Back from my traditional Sunday Matinee in February at Ford's trip, this year to see Necessary Sacrifices, starring David Selby (reprising his Lincoln from Ford's acclaimed Heavens Are Hung in Black) and Craig Wallace as Frederick Douglass (last seen at Ford's in Sabrina Fair).

I loved the familiarity of these two actors, even though Wallace had evidently been a last minute replacement. There's something special about seeing an artist try new things. In this case, Selby was honing the characterization he'd earlier applied in Heavens, playing Lincoln as increasingly contorted by pain and struggling for physical strength to match his moral strength.

With so much physicality going on in Selby's performance, it was a good thing that Wallace was probably more focused on his lines--it would have been too distracting if he'd been doing the same kind of dance that Selby's Lincoln was.

The language is complicated because the ideas are complex.

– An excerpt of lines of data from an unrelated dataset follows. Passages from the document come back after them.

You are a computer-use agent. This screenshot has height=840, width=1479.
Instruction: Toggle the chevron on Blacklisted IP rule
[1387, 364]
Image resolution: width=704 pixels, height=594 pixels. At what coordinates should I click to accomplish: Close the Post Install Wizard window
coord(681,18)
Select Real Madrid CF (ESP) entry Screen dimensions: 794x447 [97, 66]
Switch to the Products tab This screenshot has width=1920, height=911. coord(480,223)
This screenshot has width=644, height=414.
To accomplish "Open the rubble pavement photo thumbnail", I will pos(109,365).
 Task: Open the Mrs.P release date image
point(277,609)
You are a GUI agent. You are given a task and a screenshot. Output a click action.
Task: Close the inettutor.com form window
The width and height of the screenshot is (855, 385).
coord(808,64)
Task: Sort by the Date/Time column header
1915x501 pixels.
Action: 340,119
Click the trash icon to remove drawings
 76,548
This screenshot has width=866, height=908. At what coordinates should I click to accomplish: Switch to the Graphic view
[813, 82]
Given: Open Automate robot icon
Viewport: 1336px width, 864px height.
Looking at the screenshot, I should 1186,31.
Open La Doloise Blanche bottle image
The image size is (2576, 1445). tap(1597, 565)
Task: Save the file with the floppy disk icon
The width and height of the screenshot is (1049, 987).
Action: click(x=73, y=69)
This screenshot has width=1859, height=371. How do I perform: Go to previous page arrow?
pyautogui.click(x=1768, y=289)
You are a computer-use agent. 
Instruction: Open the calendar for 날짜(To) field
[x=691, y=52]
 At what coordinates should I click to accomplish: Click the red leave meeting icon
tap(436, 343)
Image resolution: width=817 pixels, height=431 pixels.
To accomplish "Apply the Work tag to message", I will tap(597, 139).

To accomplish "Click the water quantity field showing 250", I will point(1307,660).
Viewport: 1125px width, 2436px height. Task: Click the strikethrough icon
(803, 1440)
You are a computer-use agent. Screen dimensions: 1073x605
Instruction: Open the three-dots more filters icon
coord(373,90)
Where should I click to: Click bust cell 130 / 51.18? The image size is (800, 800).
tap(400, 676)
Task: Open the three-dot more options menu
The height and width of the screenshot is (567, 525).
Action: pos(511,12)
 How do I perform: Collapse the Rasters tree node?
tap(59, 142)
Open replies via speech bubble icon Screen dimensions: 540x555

I had the same feeling about The Rivalry, Ford's 2010 staging of the legendary debates between Lincoln and the other Douglas, Stephen. The staging in that case was very similar to that of Frayn's Copenhagen, as the characters orbited and echoed and challenged each other with gestures minimized.

The complexity of the issues that our Lincoln and Douglass were struggling with required them to challenge each other, and to admit that they are both human, both subject to heartbreak and humiliation, pride and blind spots. Though they would agree that the Civil War was ultimately about abolition, the actual execution of that goal was never so simple as saying "you're free." (Freedom without security was as much a threat to the black man as the loss of "property" that this freedom meant was to the confederates.)

There were a couple of times when I thought I saw the actors glimpse up at the President's box to catch a nod or grimace from that lingering, tormented soul. Maybe it was just me.

Even though Ford's is abandoning some of its past theatrical choices (no more Hot Mikado, I gather), I always feel the presence of my "Jeeves" in this very special space. Edward Duke told me that Sunday matinees were always the "worst houses." So when I say there was a rousing standing ovation for Selby and Wallace, I like to think Lincoln wasn't the only ghost smiling.